Home
> Hall
of Fame >
Hall of Fame Horses - Hall of Fame >
Royal Cutter
Bred in North Texas by Rex Cauble, this son of
the NCHA Hall Of Fame sire Cutter Bill hit the ground in 1968. Royal
Cutter was out of Royal Ida May, a daughter of the great Royal King, and
as a yearling, attracted the attention of NRCHA Hall Of Fame member Don
Dodge as he visited Cauble's ranch. Soon the gelding was on a trailer
headed to California.
Don started him in cutting training and
one of his customers, Ken Sutton, showed interest in the horse. Don told
Kenny that Royal Cutter would make an excellent prospect for the Snaffle
Bit Futurity, so Ken purchased the gelding and focused in that
direction. Ken, who was 57 at the time, was a car dealer and Non Pro
rider, but decided they could go head to head with the trainers in Open
competition.
The preliminaries of the event were the only warm
up the horse would need for the rest of his career, because after making
the finals, he would dominate competition on the West Coast for years to
come. He swept them, winning the herd work, the rein work, and the fence
work with 74's and 75's. Les Vogt remembers being so impressed that he
went right to Rex Cauble and bought Royal Ida May, Royal Cutters dam, as
the rest of the Snaffle Bitters scoured the country for more Cutter Bill
offspring. The following year, Ken, who is also an NRCHA Hall Of Fame
member, went to Bobby Ingersoll, and they put Royal Cutter into the
hackamore. Ken entered the horse in the Hackamore Stakes and they won it
easily.
In classic fashion, they moved him into the bridle and
the wins continued. Up and down the West Coast, Bobby Ingersoll won
every major bridle horse competition on him, and after showing him 22
times... had only one second place finish. Bobby showed him in the
bridle classes while Ken filled in the rest of his schedule with
cutting, and hunting. "I used to be quite a deer hunter," Sutton Said,
"I'd ride him in the hills and if I saw a deer I'd jump off and shoot.
And he'd just stand there eating grass while I was doing it".

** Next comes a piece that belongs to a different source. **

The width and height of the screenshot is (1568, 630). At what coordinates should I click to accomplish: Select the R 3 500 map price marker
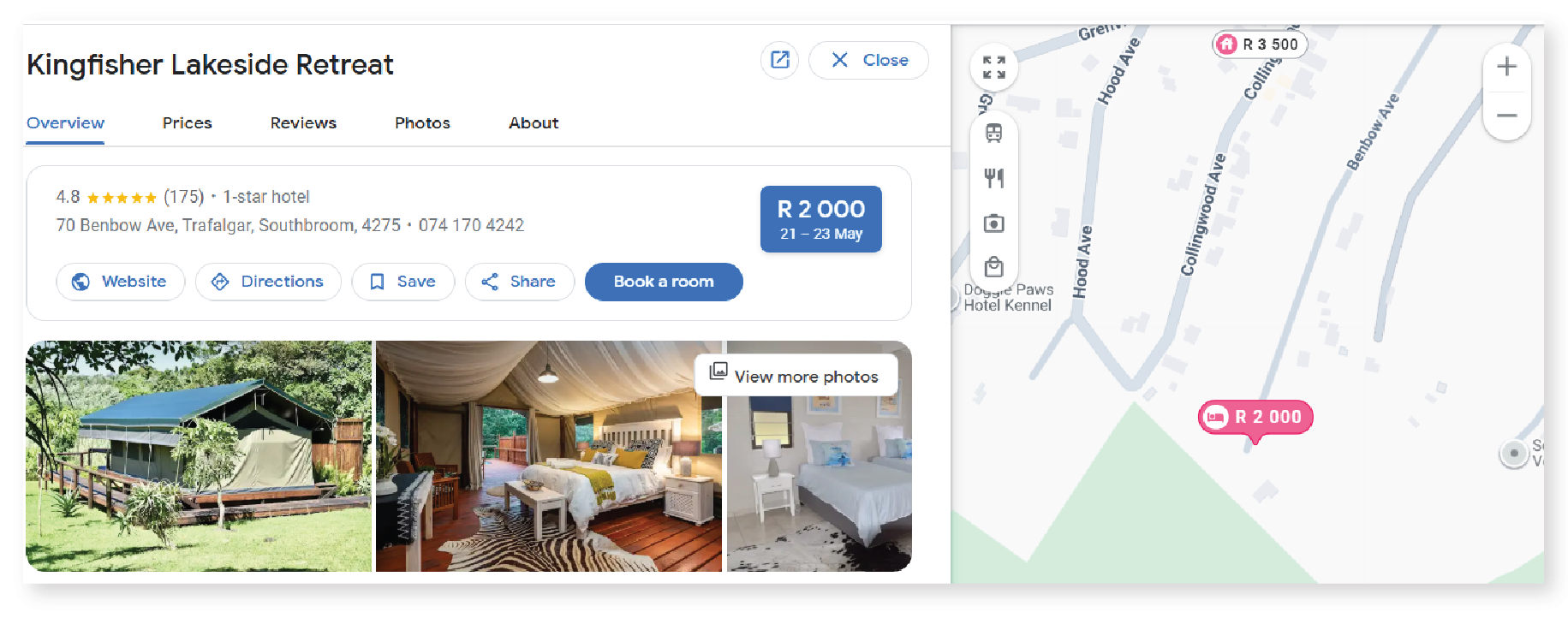coord(1260,44)
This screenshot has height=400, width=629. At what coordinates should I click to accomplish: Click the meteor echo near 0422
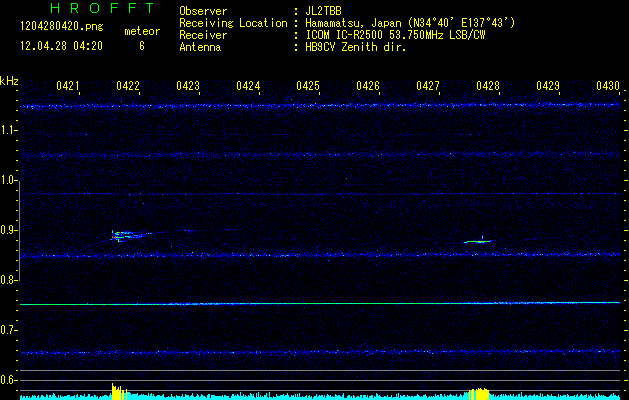[x=127, y=235]

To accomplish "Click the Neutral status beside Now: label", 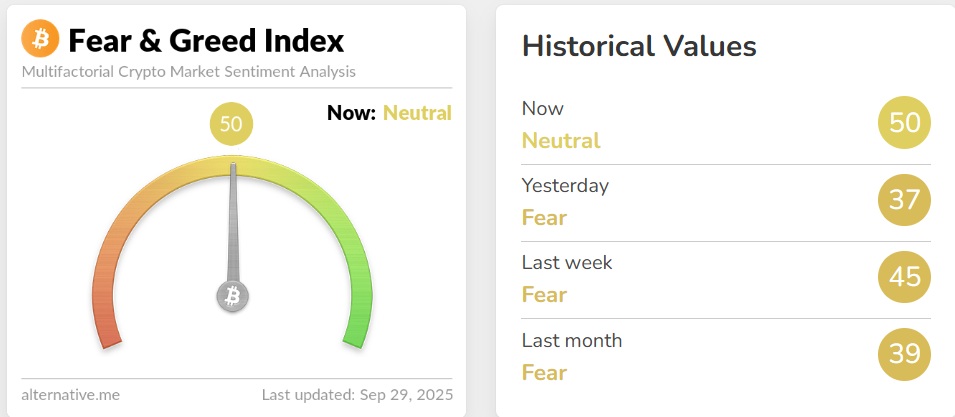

After winning the Snaffle Bit Futurity and Hackamore Stakes it was time
to try for the Triple Crown, and once again, Royal Cutter proved
unbeatable as he was crowned the champion of the Bridle Sweepstakes,
making him the only horse in NRCHA history to win all three events. Two
years later, this time with Bobby in the saddle, he came back and did it
again... and then at 14 years of age, he won it once more, but now
against horses half his age. He retired from reined cow horse
competition in Bend, Oregon after marking 78's and 79's, and Bobby
remembers the judge, Wayne Havens, coming up to him after the show and
telling him if he had it to do over again, he'd have marked him an 80.
The last time Royal Cutter hit the show pen was at a cutting in
Reno, marking a 73.5, and since Ken was slowing down after suffering a
heart attack he figured that was as good a place stop him as any . Royal
Cutter finished out his last years as all great horses should...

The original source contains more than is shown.